На груди у Сенькина виднелся выжженный крест, а под ним — череп со скрещенными костями и уползающие на спину змеи. Кожа на месте зажившего ожога отсвечивала синевой.
Пример унтера убедил Каланчу. Он покорно выдвинулся вперед. Сенькин приложил к телу добровольца добела раскаленный прут. Каланча вскрикнул. В кочегарке запахло горелым мясом…
А назавтра добровольцы принимали присягу. Давали торжественное обещание служить верой и правдой атаману. Одетых в новую форму, их выстроили на левом фланге отряда, и сам Анненков, привстав в седле, произнес перед ними речь:
— Братья солдаты! Вы только что дали клятву всегда быть со мной, не покидать меня ни в какой беде. Так знайте же, и я всегда буду с вами, пока любимая Россия не избавится от большевистского рабства! Пока не ляжет в землю наш последний, смертельный враг!
Атаман говорил, резко выбрасывая слова, будто командовал. И при этом судорожно вздрагивали кисточки реденьких, как у киргизов, усов.
Добровольцы, затаив дыхание, смотрели на своего командира. Стройный, высокий, он поразил их своим бравым видом: выпущенный из-под фуражки смоляной чуб, сурово сдвинутые брови над длинным прямым носом, выдающийся вперед волевой подбородок. Атаману было двадцать восемь лет, но выглядел он старше. На лбу и у рта ярко вырисовывались морщины. Холодно глядели на мир маленькие, узкие глаза.
— …Пока наше Отечество снова не станет умиротворенным, — продолжал Анненков. — Клянусь вам в этом, братья солдаты! С нами бог!..

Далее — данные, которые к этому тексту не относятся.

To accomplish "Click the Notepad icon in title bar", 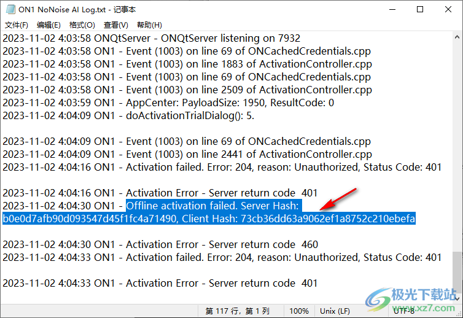I will pyautogui.click(x=9, y=10).
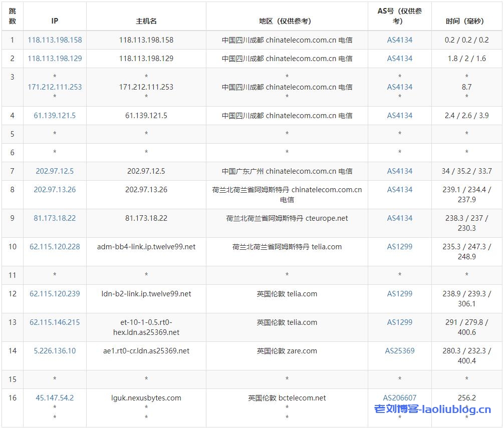Open AS4134 link on hop 1
This screenshot has height=428, width=504.
click(399, 40)
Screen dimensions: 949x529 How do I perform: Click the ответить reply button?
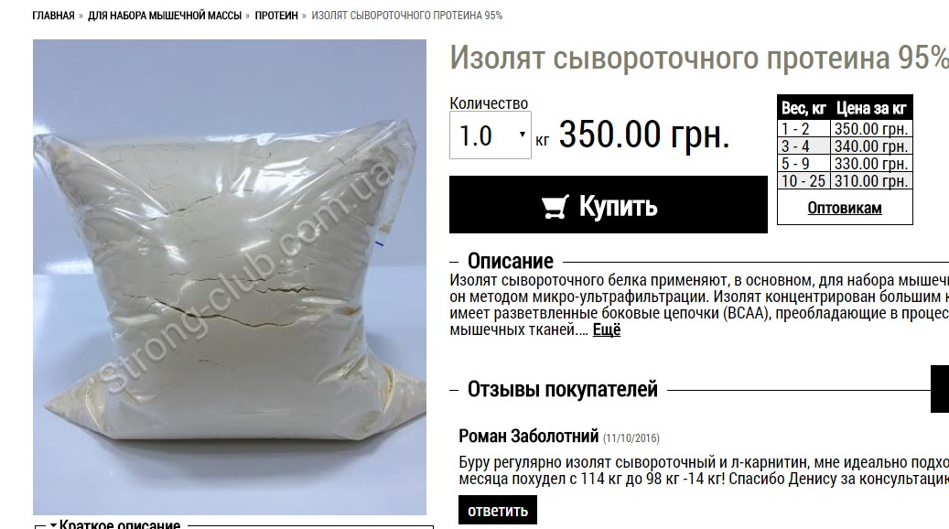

В последние дни Пантелей Михеев не знал покоя. Рано утром он являлся к Мансурову за первым поручением, выпивал натощак стакан самогона и спешил в штаб или на станционный телеграф. Предполагалось передвижение отряда, и ротному была поручена организация погрузки солдат, вооружения и всего хозяйства части.
Вагонов на станции не хватало. Запрашивали Омск, Красноярск, Ново-Николаевск, Вспольск. Оттуда обещали немедленно подослать порожняк, а потом вдруг оказывалось, что вагонов нет, и придется немного подождать. И снова стучали телеграфные аппараты, все настойчивее и настойчивее.
Мансуров ходил злой. С рассвета до темна он терзал телеграфистов, ругался со станционным начальством, а ночами пил самогонку с бездельниками-штабистами. Похмеляться одному не было в обычае у поручика, поэтому-то и перепадало кое-что вестовому. Пантелей гордился своими утренними выпивками, любил подробно и смачно рассказывать о них. А когда ему не верили, широко раскрывал рот и дышал на дружков винным перегаром.
Наконец, вагоны пришли. Поручик с обеда завалился спать, наказав вестовому будить его лишь тогда, когда позовут к атаману. У Пантелея выбралось время навестить земляков и сообщить им последние новости. Поручившись за Бондаря и Вербу, он взял на себя заботу постоянно опекать их, быть для них чем-то вроде крестного отца. И это нравилось Пантелею. А, кроме того, вся его прошлая боевая жизнь приобрела теперь новый смысл. Видно, стоило мерзнуть и голодать в окопах, ходить по немецким тылам об руку со смертью, чтоб получить право говорить с новичками-добровольцами от имени всего отряда.
Пантелей нашел свою роту на станции. Она грузилась первой. По круто поставленным плахам с криком и грохотом закатывали на платформы телеги, грузили фураж для лошадей.
— Дядя Пантелей! — радостно крикнул Александр, скинув с плеч тяжелый мешок.
— Ай да, ребята! — в восхищении развел руками Михеев при виде двух удалых атаманцев. Уже сейчас их нельзя было отличить от бывалых солдат. — Когда ж это вас одели?
— Вчера.
— Что-то поторопились. Никак из-за отъезда. А то у нас по неделям сидят в карантине.
— Нам и обещание прочитали, — сообщил Антон. — И атамана видели. Ух, и офицер! Не встречал таких… Шибко геройский.